* BEGIN Data shown *

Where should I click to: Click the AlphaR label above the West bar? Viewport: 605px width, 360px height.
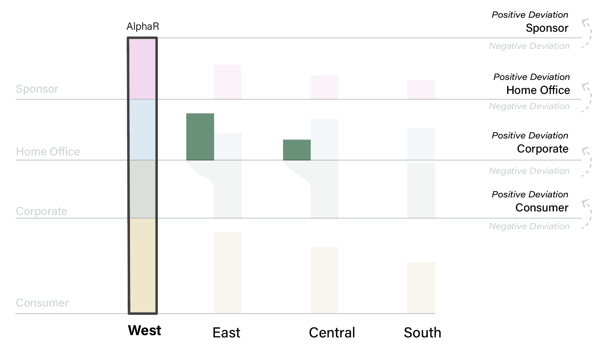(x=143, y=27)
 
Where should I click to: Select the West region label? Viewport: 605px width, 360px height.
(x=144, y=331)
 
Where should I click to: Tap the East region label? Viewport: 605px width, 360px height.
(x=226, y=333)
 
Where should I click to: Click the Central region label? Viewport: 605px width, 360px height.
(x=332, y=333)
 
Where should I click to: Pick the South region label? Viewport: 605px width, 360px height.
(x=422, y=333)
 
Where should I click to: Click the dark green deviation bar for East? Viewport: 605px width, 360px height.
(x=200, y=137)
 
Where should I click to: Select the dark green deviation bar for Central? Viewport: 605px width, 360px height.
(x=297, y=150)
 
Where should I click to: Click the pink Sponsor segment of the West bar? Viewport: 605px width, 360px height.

* END Data shown *
* BEGIN Data shown *

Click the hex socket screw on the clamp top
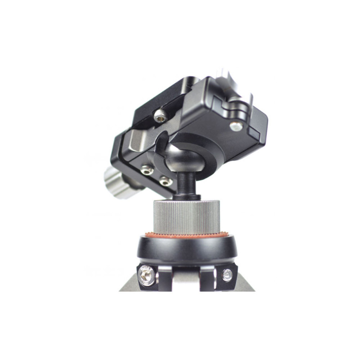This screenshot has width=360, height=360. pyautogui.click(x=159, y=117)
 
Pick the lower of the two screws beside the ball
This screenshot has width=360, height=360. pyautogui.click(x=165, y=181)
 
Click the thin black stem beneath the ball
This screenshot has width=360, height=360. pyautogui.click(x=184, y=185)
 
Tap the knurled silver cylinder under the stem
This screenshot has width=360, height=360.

* END Data shown *
* BEGIN Data shown *

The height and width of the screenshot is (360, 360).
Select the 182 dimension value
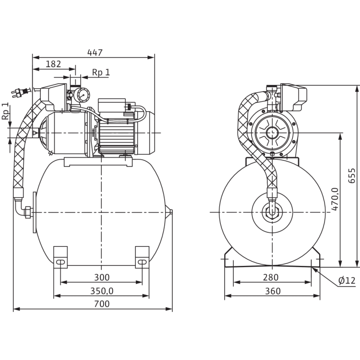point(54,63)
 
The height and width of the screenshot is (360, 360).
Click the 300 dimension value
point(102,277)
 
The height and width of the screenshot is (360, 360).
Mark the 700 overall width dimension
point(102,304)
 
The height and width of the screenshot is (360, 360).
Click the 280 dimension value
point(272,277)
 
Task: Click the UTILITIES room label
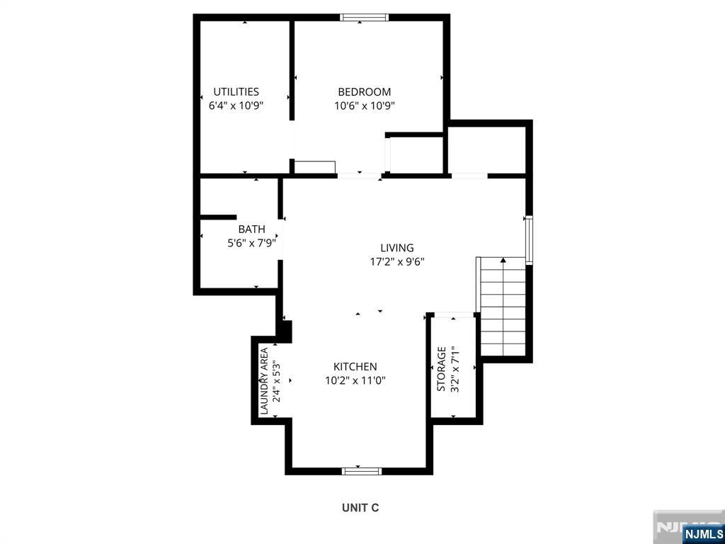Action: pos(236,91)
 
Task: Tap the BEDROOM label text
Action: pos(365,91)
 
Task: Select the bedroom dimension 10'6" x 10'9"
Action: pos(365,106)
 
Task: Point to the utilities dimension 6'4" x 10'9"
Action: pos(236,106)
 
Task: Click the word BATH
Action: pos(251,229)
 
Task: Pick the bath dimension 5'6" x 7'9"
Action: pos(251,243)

* END Data shown *

What the task asks. Pick out every line in the records above that contains the word "Central", and copy each one in full. Only matches with the same capitalization count.

Response to this exercise.
Where should I click to: Click the Central region label? Viewport: 605px width, 360px height.
Where should I click to: Select the dark green deviation bar for Central? Viewport: 605px width, 360px height.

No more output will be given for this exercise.